Directions | Please print nothing but the lines from the one with "The width and" to the last line of the records below, and omit pictures.

(Saved entries)
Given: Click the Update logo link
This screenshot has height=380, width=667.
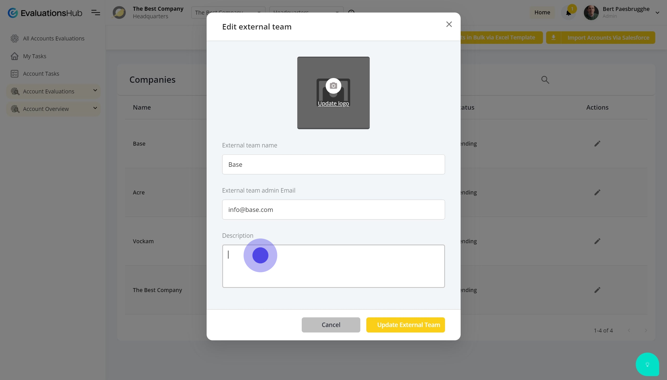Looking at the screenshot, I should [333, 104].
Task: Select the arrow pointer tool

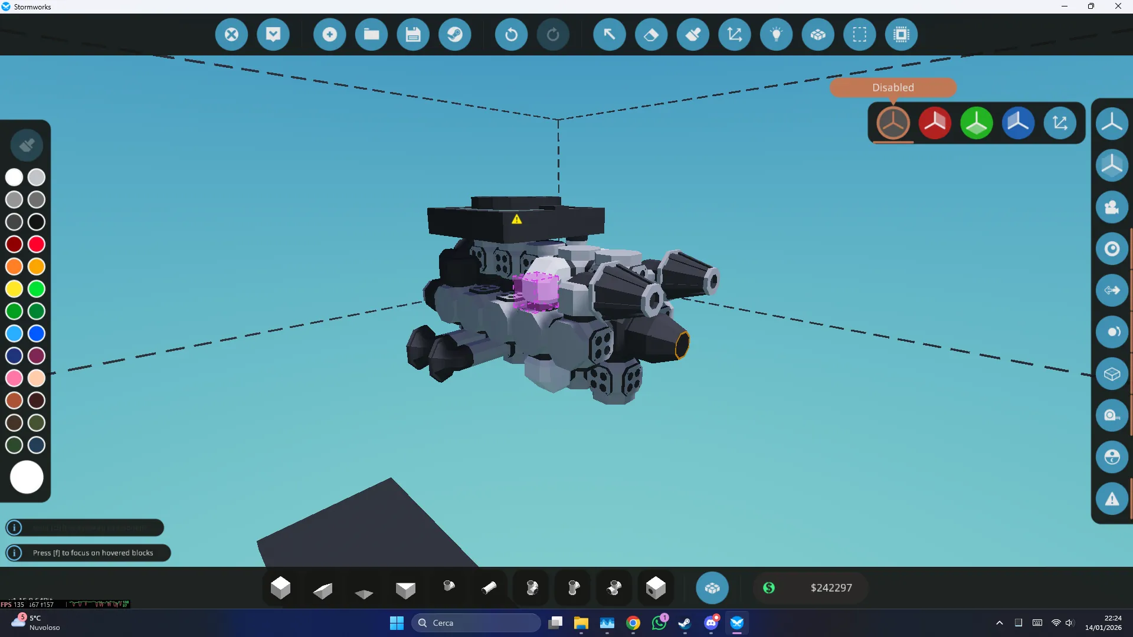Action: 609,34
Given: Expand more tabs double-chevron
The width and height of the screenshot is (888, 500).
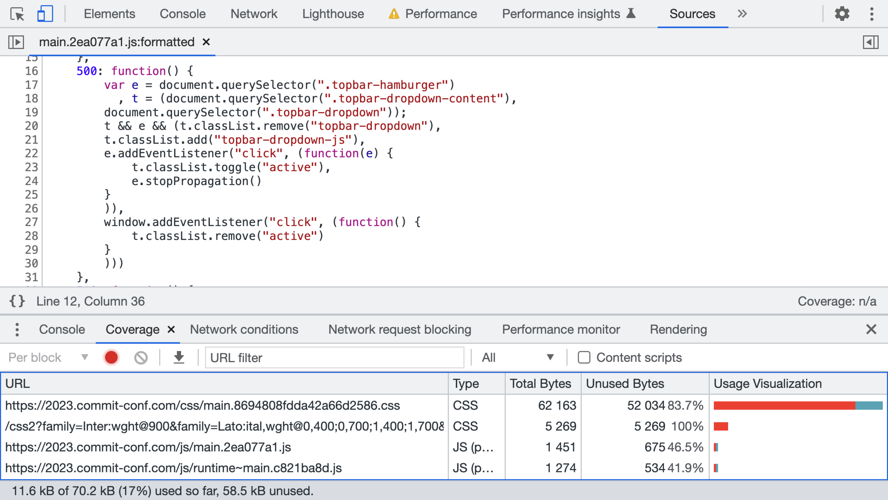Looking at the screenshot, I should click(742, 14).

Output of the task |
The width and height of the screenshot is (888, 500).
Looking at the screenshot, I should click(742, 14).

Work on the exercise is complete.